The threatened deportation of Khalil, a legal permanent US resident, was due to “activities aligned to Hamas,” the Department of Homeland Security said on X, but federal authorities have not charged him with a crime.
US Secretary of State Marco Rubio this week defended efforts to revoke Khalil’s green card, as well as a policy to revoke student visas from alleged Hamas supporters.
“This is not about free speech. This is about people that don’t have a right to be in the United States to begin with. No one has a right to student visa. No one has a right to a green card, by the way,” Rubio said Wednesday.
“It’s clear that the Trump administration is selectively punishing Mr. Khalil for expressing views that aren’t MAGA-approved – which is a frightening escalation,” wrote New York Civil Liberties Union Executive Director Donna Lieberman, referring to Trump’s campaign slogan.
“Political speech,” she went on, “should never be a basis of punishment.”
Protests not just under threat at colleges
The increasing commitment to crack down on protests doesn’t just appear directed at ivory towers. After Democratic Rep. Al Green repeatedly interrupted Trump’s joint address last week to Congress, he was thrown out of the chamber and censured by House Republicans and a few in his own party.
The conservative House Freedom Caucus then called for Green to be stripped of his committee assignments, potentially taking away a key bully pulpit and vehicle for influencing legislation.
“He needs real consequences to demonstrate that no one gets to disrupt the People’s business in lame attempts to derail President Trump’s agenda,” said GOP Rep. Andy Harris of Maryland. Some Republicans also have expressed interest in payback for Democrats removing Republicans from committees in the recent past.

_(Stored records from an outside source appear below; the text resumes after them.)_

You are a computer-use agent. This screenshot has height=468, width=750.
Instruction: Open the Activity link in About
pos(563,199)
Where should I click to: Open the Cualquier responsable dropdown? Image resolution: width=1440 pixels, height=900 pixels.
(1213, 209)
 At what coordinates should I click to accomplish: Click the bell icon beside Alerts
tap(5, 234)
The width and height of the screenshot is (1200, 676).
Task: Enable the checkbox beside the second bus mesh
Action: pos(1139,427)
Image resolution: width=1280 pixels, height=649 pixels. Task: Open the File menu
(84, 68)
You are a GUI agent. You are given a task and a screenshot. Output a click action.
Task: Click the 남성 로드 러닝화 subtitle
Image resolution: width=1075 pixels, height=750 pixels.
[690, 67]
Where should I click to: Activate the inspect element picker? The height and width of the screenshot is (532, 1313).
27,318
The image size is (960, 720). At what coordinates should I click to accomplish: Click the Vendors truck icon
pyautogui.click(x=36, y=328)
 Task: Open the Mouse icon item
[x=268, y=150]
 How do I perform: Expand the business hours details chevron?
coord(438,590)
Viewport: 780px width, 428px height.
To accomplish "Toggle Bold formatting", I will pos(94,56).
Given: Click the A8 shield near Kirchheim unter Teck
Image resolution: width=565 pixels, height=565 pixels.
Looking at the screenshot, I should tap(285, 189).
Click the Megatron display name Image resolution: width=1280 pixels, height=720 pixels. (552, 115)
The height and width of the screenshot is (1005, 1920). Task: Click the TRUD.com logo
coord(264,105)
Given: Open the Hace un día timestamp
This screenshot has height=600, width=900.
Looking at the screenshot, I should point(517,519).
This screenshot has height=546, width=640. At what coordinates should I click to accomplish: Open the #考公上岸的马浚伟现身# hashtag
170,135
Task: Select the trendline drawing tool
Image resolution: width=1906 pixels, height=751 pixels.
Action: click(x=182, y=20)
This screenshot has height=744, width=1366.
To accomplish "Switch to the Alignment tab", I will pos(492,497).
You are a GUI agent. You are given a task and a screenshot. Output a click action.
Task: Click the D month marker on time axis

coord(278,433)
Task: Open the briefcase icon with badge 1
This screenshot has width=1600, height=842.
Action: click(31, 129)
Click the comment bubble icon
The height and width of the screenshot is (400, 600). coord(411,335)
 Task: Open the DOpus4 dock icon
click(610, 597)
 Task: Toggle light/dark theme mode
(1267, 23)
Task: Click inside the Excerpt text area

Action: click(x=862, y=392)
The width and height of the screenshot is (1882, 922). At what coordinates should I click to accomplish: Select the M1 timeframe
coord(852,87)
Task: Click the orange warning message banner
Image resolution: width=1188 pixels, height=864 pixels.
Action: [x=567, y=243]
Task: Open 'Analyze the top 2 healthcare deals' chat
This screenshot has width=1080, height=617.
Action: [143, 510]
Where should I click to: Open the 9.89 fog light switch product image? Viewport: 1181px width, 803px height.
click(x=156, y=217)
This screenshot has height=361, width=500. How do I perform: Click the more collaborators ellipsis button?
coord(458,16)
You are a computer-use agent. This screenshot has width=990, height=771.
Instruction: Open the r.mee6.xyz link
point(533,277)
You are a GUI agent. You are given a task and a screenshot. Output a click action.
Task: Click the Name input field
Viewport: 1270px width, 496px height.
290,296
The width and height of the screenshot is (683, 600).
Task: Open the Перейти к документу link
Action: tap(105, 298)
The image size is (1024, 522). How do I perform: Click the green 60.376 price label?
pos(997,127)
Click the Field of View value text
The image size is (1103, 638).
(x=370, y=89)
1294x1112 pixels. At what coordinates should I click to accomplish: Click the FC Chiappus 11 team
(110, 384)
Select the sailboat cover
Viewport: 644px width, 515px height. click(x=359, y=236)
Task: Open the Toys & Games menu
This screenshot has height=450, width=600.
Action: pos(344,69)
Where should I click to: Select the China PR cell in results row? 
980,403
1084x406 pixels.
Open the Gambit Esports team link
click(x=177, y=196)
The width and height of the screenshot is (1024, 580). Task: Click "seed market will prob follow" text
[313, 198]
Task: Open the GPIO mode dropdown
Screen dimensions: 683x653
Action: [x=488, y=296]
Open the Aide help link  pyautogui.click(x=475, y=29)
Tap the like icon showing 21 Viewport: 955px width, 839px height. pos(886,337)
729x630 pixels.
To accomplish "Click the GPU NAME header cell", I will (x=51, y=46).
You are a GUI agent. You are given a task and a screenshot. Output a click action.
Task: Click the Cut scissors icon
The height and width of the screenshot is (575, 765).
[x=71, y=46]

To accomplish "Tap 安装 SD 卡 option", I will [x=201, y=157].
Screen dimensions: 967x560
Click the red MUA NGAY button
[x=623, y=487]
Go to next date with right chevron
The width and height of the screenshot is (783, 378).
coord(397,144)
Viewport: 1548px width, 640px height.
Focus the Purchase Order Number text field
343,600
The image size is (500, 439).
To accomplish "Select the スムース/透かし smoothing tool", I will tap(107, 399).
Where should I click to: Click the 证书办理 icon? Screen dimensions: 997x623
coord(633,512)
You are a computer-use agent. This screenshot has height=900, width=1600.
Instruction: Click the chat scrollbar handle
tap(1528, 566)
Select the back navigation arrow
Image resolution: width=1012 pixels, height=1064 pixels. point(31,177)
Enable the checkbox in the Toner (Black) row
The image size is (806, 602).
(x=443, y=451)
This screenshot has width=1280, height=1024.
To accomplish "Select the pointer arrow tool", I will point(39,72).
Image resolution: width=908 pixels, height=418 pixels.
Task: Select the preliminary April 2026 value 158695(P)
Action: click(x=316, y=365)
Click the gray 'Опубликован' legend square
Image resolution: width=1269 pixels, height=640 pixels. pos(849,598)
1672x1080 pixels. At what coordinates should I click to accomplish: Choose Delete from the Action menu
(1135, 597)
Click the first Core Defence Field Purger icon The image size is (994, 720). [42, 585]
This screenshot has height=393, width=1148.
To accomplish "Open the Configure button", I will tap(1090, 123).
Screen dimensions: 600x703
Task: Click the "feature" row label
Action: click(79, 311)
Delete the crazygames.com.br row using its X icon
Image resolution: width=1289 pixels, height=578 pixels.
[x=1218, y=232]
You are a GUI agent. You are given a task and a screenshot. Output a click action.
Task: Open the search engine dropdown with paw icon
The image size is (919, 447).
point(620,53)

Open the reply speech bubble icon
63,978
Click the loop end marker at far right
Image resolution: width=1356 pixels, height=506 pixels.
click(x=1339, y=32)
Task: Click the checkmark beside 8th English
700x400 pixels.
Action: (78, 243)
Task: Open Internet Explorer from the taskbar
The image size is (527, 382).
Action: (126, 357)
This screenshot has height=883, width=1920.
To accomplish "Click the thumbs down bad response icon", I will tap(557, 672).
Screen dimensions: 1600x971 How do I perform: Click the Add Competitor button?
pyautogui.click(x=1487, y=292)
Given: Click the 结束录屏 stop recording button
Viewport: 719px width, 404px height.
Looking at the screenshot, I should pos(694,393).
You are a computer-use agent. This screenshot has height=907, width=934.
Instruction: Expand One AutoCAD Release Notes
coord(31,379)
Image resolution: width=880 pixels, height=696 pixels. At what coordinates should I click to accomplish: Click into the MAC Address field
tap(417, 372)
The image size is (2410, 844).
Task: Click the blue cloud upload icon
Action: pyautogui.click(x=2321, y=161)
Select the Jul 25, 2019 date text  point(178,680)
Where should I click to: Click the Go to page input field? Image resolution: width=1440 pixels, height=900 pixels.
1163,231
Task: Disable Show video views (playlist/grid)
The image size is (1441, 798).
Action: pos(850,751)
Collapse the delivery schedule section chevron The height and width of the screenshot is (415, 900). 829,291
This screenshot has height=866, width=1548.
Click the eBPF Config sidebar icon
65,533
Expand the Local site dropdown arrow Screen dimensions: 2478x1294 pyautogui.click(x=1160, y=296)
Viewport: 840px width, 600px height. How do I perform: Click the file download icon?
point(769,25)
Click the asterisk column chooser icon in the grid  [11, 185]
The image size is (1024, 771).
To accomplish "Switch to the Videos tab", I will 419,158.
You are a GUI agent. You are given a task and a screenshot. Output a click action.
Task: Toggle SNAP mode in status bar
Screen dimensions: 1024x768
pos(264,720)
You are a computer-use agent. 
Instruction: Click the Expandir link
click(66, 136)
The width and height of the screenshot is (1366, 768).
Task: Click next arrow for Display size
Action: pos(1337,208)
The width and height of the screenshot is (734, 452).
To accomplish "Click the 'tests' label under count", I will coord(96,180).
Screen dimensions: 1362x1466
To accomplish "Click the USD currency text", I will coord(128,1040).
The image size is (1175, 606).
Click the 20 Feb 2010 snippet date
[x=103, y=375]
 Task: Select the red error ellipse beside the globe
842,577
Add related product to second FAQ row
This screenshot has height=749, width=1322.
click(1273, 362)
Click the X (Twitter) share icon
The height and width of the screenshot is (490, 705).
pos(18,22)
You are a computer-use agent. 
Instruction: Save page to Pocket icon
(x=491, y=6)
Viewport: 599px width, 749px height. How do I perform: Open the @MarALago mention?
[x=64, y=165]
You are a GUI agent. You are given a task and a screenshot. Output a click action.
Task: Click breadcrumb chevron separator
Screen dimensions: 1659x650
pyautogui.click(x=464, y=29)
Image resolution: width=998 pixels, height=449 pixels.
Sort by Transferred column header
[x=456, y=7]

Defending unpopular speech, by definition, rarely gets broad support across political viewpoints. Left-wing groups in recent years have physically blocked or shouted down conservative speakers on college campuses to the point that their scheduled speeches were canceled.
But Americans are still committed to the right to protest, at least in a general sense: 84% of people in the US agreed “the right of the people to assemble peacefully” is very or extremely important, a poll conducted by the Associated Press-NORC Center for Public Affairs Research found nearly a year ago.
Steven Levitsky, professor of government at Harvard University, hopes the disorienting experience of officials’ commitment to free speech depending on who is in power will encourage people to rally in defense of the First Amendment.
“There’s been a tendency on both sides of the political spectrum in recent decades to devalue speech on the other side, and I think many, many Americans are coming to the realization that that’s a really bad idea,” said Levitsky.
“They’re coming back to the notion that, yeah, we really need to protect all speech or we’re going to lose it.”